どうすればいいのだ。アレックスは、破かれたチラシを思い出した。さらには、フィオナのスマートフォンを踏みつぶしたことだって今でも目に焼き付いている。絶対に許せない。そうだ、悪はオーフェンだけでない。シーザーも倒さねばならない。

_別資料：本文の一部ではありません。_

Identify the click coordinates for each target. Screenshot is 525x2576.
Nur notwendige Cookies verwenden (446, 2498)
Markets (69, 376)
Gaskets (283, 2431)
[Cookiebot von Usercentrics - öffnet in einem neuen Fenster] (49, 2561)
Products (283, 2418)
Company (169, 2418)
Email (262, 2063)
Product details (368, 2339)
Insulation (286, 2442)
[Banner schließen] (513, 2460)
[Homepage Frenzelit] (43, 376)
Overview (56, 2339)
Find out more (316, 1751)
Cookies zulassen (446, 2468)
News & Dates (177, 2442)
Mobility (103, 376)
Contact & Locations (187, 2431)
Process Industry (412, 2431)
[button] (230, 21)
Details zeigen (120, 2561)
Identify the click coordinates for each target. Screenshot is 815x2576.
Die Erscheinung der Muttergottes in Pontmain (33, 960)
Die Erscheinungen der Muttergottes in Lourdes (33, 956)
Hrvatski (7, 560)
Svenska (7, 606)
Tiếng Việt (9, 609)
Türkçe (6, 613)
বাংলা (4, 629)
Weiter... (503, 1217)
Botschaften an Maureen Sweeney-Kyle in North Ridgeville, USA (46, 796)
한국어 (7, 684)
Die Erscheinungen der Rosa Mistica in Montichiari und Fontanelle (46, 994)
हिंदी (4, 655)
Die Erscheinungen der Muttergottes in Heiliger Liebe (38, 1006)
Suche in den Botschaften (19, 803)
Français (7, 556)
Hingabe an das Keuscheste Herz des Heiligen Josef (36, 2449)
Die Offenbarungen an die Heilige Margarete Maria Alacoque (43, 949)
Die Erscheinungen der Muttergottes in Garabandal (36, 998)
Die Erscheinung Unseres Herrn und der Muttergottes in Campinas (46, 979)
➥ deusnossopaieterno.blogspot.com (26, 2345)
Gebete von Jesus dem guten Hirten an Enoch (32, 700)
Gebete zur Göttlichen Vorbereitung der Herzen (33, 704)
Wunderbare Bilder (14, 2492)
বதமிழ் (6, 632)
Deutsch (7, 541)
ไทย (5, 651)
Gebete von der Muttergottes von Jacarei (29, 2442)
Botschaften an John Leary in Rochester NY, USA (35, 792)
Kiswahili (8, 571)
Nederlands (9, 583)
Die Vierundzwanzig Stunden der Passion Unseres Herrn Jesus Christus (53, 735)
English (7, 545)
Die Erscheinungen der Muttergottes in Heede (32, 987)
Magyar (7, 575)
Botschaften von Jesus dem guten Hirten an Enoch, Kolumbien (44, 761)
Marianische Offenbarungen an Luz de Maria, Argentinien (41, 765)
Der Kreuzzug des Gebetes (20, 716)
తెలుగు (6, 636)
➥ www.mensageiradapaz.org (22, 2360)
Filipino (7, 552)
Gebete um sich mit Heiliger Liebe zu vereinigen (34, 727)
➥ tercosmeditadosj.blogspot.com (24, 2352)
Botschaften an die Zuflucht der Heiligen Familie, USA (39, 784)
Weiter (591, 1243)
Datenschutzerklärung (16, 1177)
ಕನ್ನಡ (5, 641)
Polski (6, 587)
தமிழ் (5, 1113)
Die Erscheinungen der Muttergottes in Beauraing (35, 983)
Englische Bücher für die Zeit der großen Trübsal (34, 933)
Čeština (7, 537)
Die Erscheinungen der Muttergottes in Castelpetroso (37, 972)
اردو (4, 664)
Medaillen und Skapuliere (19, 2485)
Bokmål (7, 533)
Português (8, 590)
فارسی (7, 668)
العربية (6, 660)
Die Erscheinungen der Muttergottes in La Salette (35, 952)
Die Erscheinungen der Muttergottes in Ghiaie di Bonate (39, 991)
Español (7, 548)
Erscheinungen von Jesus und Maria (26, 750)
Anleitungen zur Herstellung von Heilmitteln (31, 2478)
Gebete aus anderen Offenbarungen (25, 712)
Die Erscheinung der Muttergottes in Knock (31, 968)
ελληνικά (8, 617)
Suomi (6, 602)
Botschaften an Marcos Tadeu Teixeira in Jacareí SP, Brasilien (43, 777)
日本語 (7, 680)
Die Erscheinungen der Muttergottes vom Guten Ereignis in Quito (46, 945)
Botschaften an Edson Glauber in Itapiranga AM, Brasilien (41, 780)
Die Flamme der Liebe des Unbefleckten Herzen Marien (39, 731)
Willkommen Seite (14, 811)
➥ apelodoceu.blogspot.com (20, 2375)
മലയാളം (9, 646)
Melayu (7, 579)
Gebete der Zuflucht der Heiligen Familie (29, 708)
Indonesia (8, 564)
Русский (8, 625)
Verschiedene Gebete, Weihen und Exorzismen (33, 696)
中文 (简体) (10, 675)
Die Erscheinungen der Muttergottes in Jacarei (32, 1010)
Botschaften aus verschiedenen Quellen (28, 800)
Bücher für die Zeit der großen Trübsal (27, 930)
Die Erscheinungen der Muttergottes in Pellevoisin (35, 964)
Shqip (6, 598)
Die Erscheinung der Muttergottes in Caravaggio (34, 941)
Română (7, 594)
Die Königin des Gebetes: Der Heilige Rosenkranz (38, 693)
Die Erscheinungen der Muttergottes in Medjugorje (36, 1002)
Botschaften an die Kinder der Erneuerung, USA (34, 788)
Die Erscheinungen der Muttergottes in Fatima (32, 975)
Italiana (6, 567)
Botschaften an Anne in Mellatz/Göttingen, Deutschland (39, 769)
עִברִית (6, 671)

アレックスは拳を握り、突っ込んでくるベンツを全力でぶん殴った。
パンチがバンパーに当たった瞬間、大型車同士が正面衝突したような、ガス爆発のような、激しい音が鳴った。
「ああ……、なんてことだ」
あの素晴らしいベンツが軽々と舞い上がった後、テニスボールのように2度3度とバウンドしながら吹き飛んでいる。ドアだとかタイヤだとかボディの一部の赤い金属片をまき散らして転げまわり、しばらくして炎上した。高級車が鉄くずに変わるところを初めて目撃し、アレックスは世の無常を悲しんだ。
「オーマイガー。助けに行かなきゃ」
アレックスは炎上するベンツに駆け寄る。
しかし、毛皮は足に巻き付いてそれを止めた。
「馬鹿言うな。あいつ、火を焚き始めたぞ。チャリオットもろともぶっ飛ばされたというのに戦意十分じゃないか。敵ながらあっぱれだ」
「サバンナ育ちはこれだから困る。あれは火を焚いてるんじゃなくて、中のガソリンが燃えてるんだよ。それなのに車から出てこないんだから、車内で気を失ってるんだ」
「むう……、チャリオット内の松明が燃え移ったということか。しかしそれでも助けに行くわけにはいかない。後続が来ている」
オーフェンの屋敷がある方角から、たくさんのライトとエンジン音が近づいてくる。シーザーの部下たちが乗った車だ。もちろんベンツではないが、大きな脅威だ。車に乗っているのは銃を持った男たちなのだから。
アレックスはニューヨークの街中を目指し、猛スピードで逃走を開始した。